◆ **What needs to be done**:
Before you return the entries below, strip out the pictures and keep all else exact.

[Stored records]
§
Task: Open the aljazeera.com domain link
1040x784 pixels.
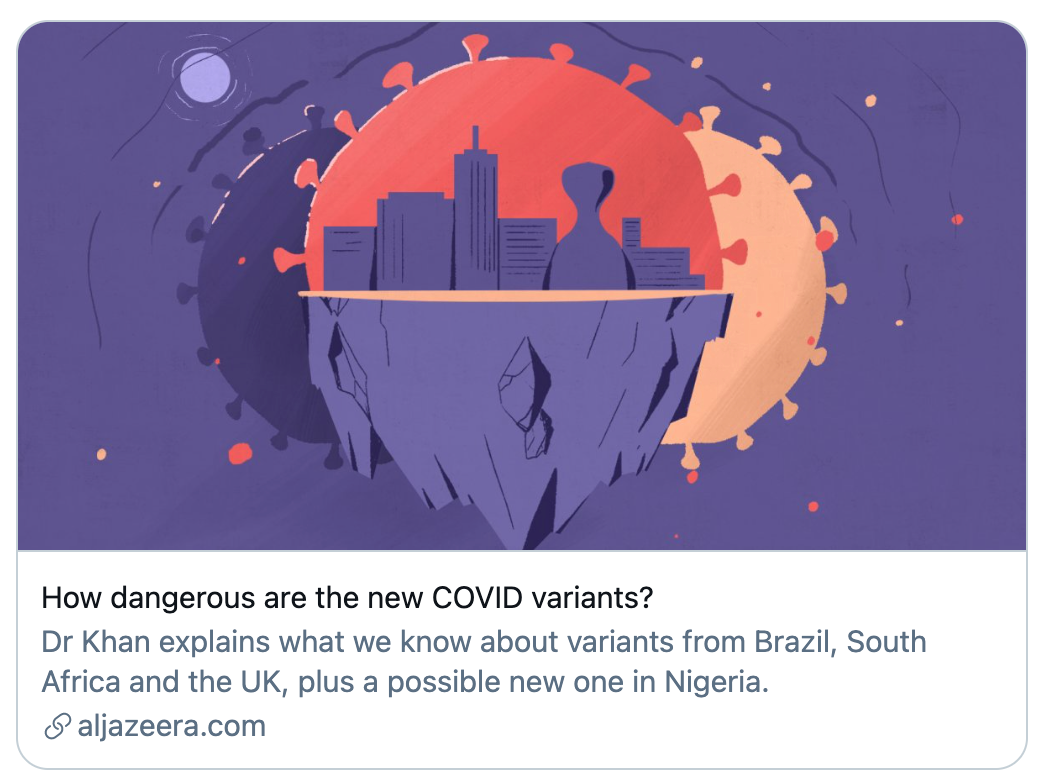Action: [171, 726]
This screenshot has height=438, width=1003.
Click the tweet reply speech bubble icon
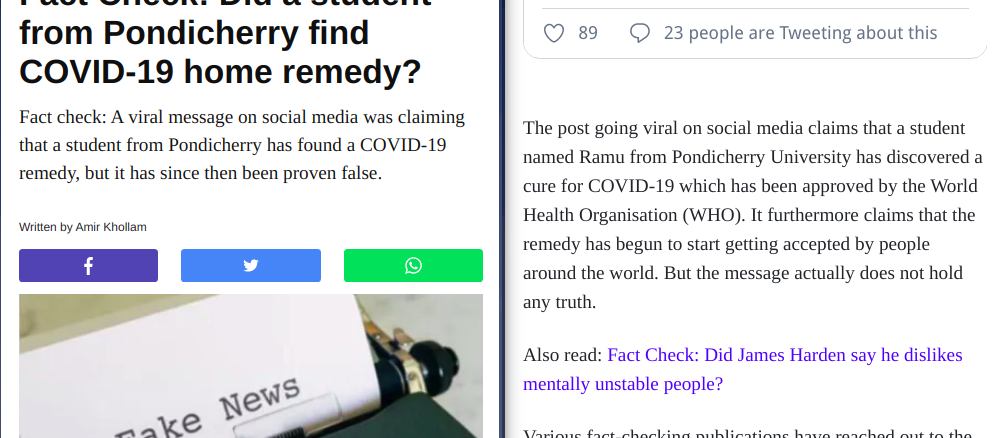pyautogui.click(x=640, y=33)
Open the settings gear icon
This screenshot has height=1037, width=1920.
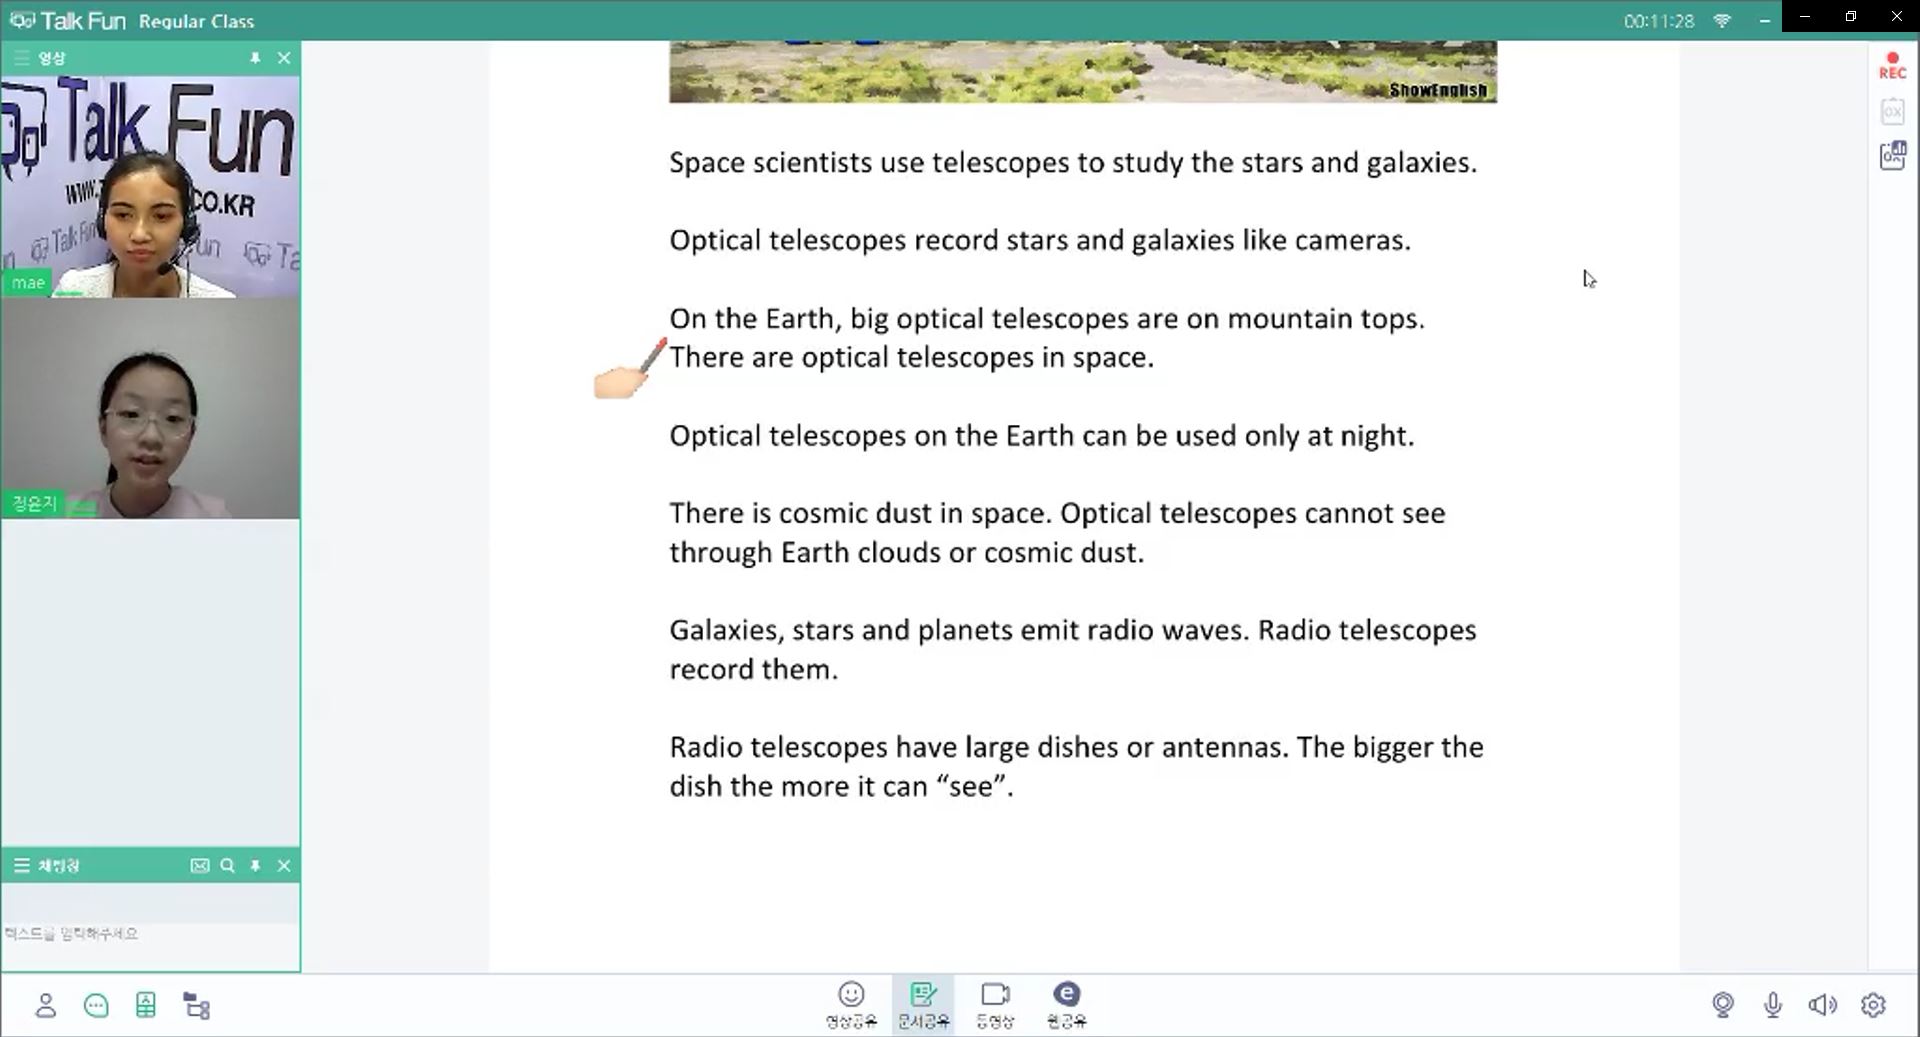coord(1873,1004)
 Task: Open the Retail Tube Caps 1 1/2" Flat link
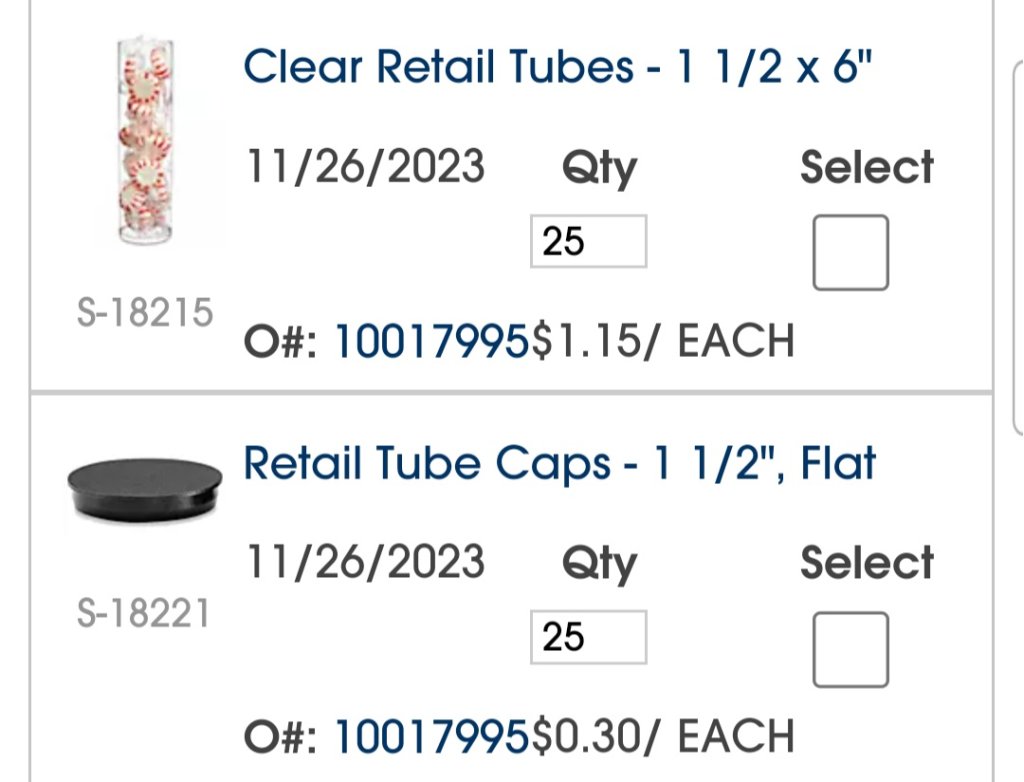pos(559,464)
§
◆ **Expected answer**:
Task: Open the aljazeera.com domain link
1040x784 pixels.
Action: [171, 726]
This screenshot has height=438, width=1003.
Click the tweet reply speech bubble icon
pyautogui.click(x=640, y=33)
Open the settings gear icon
This screenshot has height=1037, width=1920.
coord(1873,1004)
 Task: Open the Retail Tube Caps 1 1/2" Flat link
pos(559,464)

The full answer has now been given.